More misfortune followed for Ricciardo at the next race in Monaco when a slow pit stop denied him another certain win.
“Spain was weird because Max just came to the team and that was creating a lot of news, period,” Ricciardo recalls. “Then he goes and wins and it became a crazy weekend.
“When I look back on Monaco it’s hard, but easier to deal with when it’s out of your control. I did everything I could. It was someone else’s error.
“I got the first pole of my career in Monaco and if it wasn’t for what happened with the pit stop it would have easily been the best weekend of my career.
“I love Monaco. I had success there in the junior formulas and it’s always a track where you can sort of puff your chest out a little bit, you feel like the driver does a little bit more there.
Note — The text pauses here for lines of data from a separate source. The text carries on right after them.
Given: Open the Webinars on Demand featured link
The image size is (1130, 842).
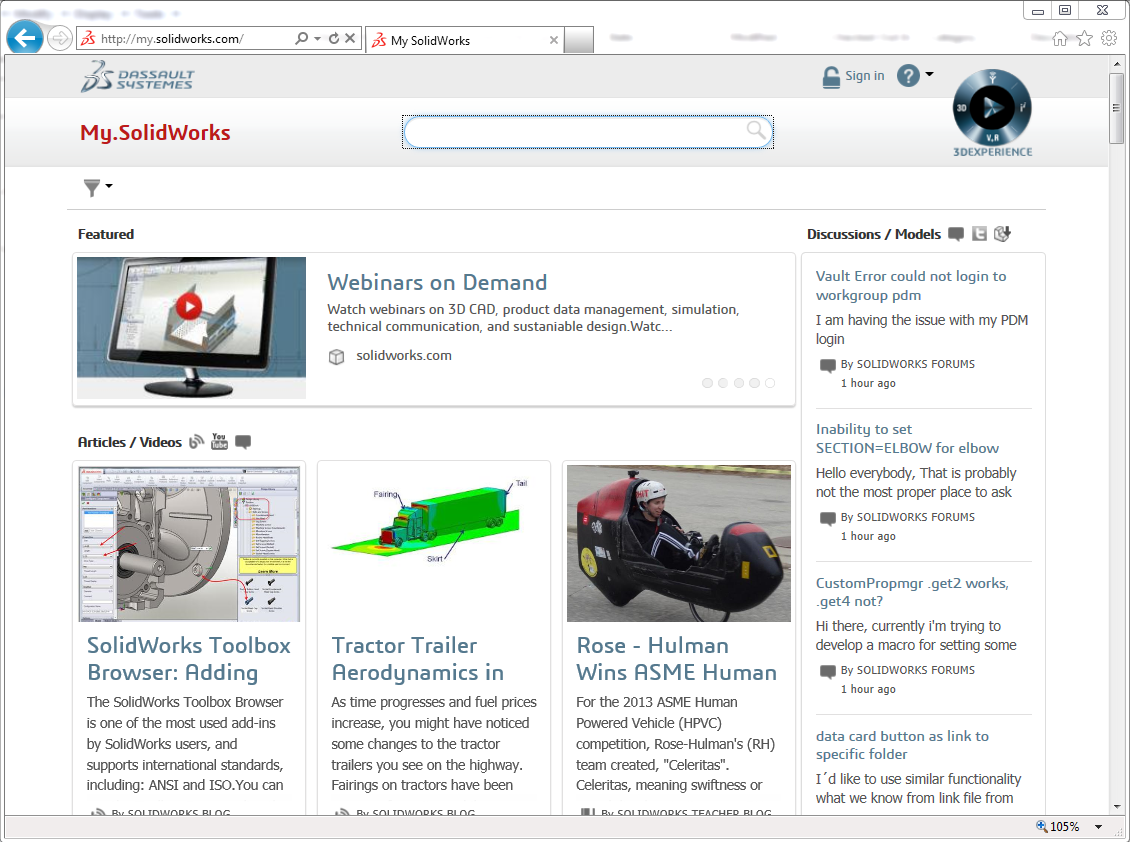Looking at the screenshot, I should pyautogui.click(x=437, y=282).
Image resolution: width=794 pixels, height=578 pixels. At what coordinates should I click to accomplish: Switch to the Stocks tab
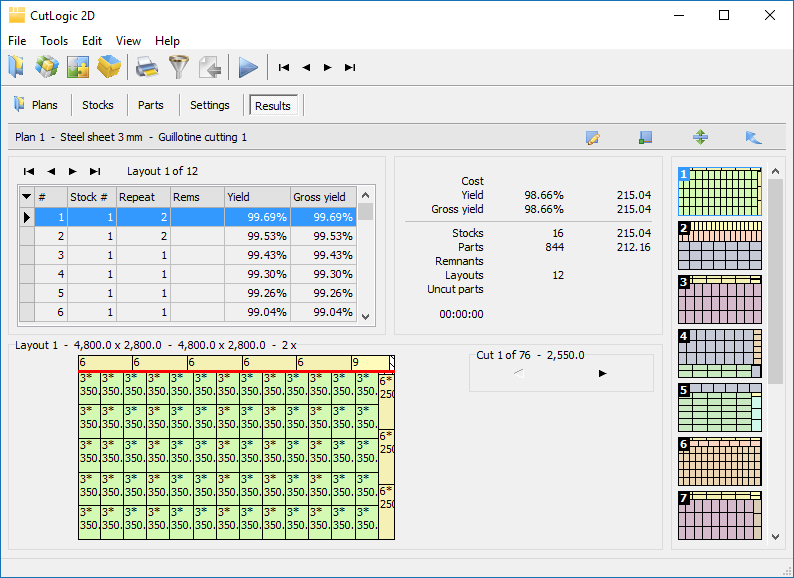[98, 105]
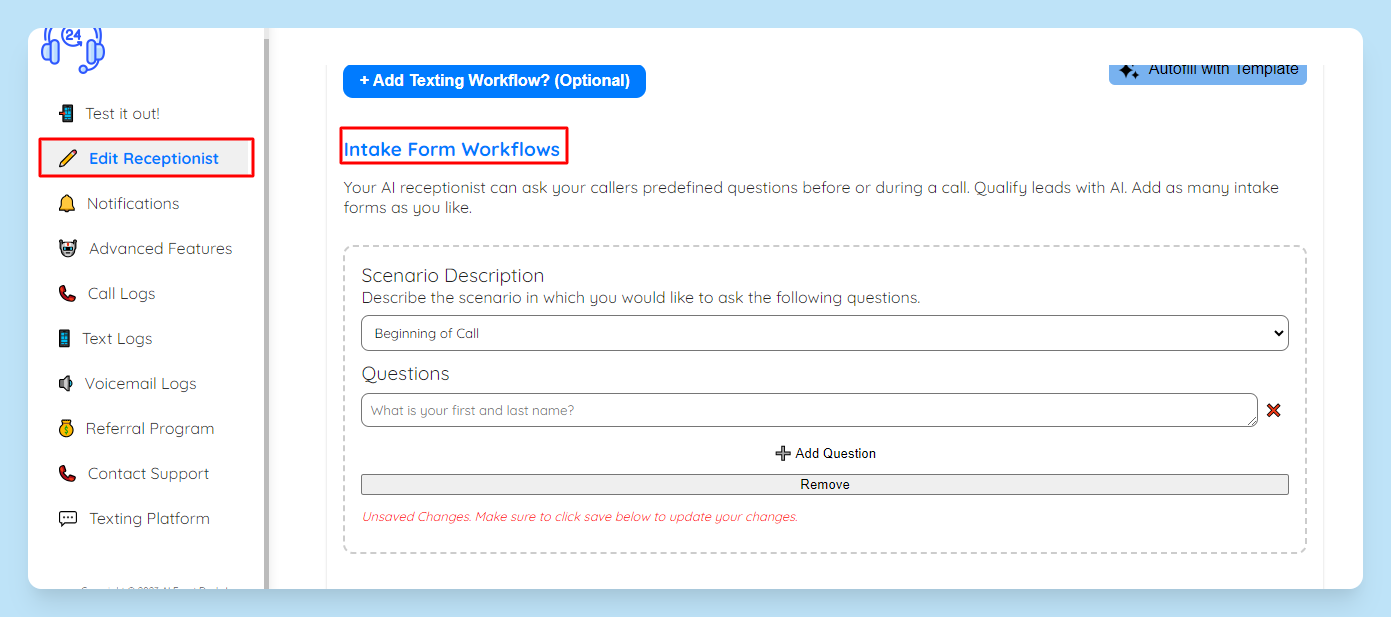Click the Autofill with Template button
Image resolution: width=1391 pixels, height=617 pixels.
pyautogui.click(x=1207, y=71)
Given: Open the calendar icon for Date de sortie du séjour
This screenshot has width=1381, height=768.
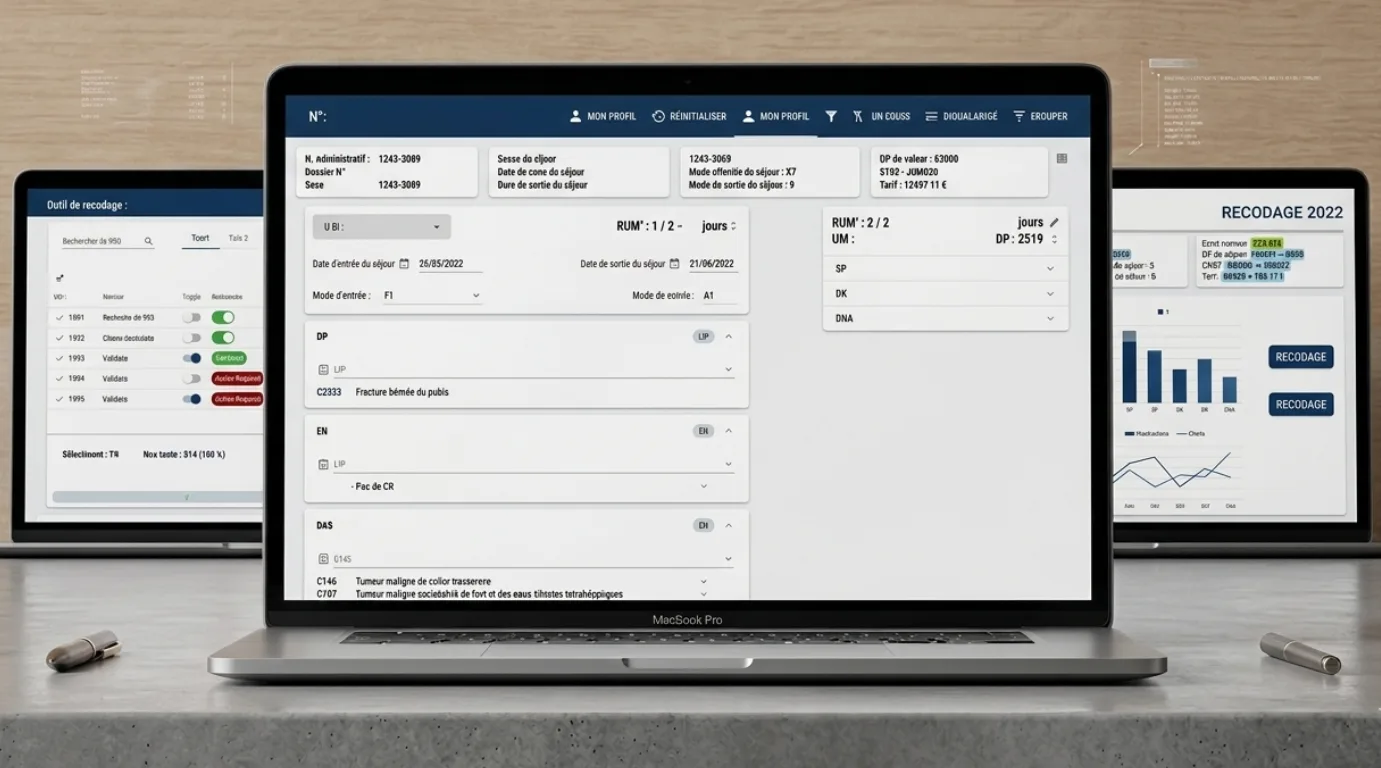Looking at the screenshot, I should (x=674, y=264).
“Next season, absolutely. That one’s not going to get away from me again.”
Ricciardo is a glass-half-full kind of guy but there is genuine cause to be optimistic about what lies in store in 2017.
F1 is embracing more technical rule changes that could shake up the pecking order.
Mercedes has dominated F1 since the last slew of regulation changes, which focused on engine technology, were introduced in 2014. The UK-based team has won three straights constructors’ titles and Rosberg and Hamilton are now dueling alone for the 2016 drivers’ title.
Next season’s rule changes will see wider and faster cars and meatier tires.
There is, importantly, also more focus on aerodynamic performance, which means Red Bull can call upon the talents of a man in a class of his own in that field, its chief technical officer Adrian Newey.
F1 experts are predicting Red Bull could come out of the blocks quickly and mount a real challenge to Mercedes.
“I’m hopeful we can be closer, when I say closer, I mean close enough to fight for the title,” agrees Ricciardo.
“Myself and Max are capable of doing it and I know the team believes in us.”
When asked by CNN whether Red Bull now has the strongest driver pairing in F1, Ricciardo is diplomatic but not demurring.
“Mercedes have the more experienced line-up,” he says. “But I’ve been in this sport a few years and Max for his inexperience, he’s quite a mature driver, so I honestly believe we’ve got the strongest line-up on the grid.
“I know if you ask Red Bull they’ll say that, and I honestly believe they think that as well.
“Let’s see what happens but 2017 will hopefully it will be a year we can fight for [the title].
“I believe in the team. Everything’s got to be put together but if we have a solid winter, we can come out in Melbourne [home of the season-opening Australian Grand Prix] and start to put the pressure on.”
When Ricciardo leaves Mexico City on Monday it won’t be the Day of the Dead that he hopes to be celebrating so much as the dawn of a new era for Red Bull.